Lee was selected to represent Chinese Taipei at the 2020 Summer Olympics alongside Hung Yuan-hsi, Shiao Yu-jan, and Tang Chia-hung. The team finished 10th in the qualification round, making them the second reserve for the team final. Lee qualified for the all-around final in 17th place and for the pommel horse final in first place after beating Rhys McClenaghan and Kohei Kameyama in an execution score tiebreaker. In the all-around final, he finished 21st with a total score of 80.699. Then in the pommel horse final, Lee won the silver medal behind Great Britain's Max Whitlock.

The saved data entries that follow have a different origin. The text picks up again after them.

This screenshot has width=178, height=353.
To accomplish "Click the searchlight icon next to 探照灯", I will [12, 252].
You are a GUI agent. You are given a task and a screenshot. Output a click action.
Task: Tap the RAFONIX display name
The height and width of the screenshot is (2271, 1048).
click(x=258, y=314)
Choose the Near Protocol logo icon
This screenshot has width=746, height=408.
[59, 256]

Although Lee had the highest execution score in the final (8.700), his difficulty score was 0.300 lower than Whitlock's, and he finished 0.183 behind Whitlock overall. This marked the first time Chinese Taipei won an Olympic medal in gymnastics.

===2022===
Lee competed at the Asian Championships and helped the Chinese Taipei team win the bronze medal behind China and Japan. He finished eighth in the all-around with a total score of 82.000, and he finished fourth in the pommel horse final. He withdrew from the 2022 World Championships after being named to the team.

==Media==
Lee was featured in a 2005 documentary Jump! Boys which followed Lee and his elementary school gymnastics teammates. A follow-up documentary, Jump! Men, was released in 2017 and recapped Lee's journey to the 2016 Olympic Games.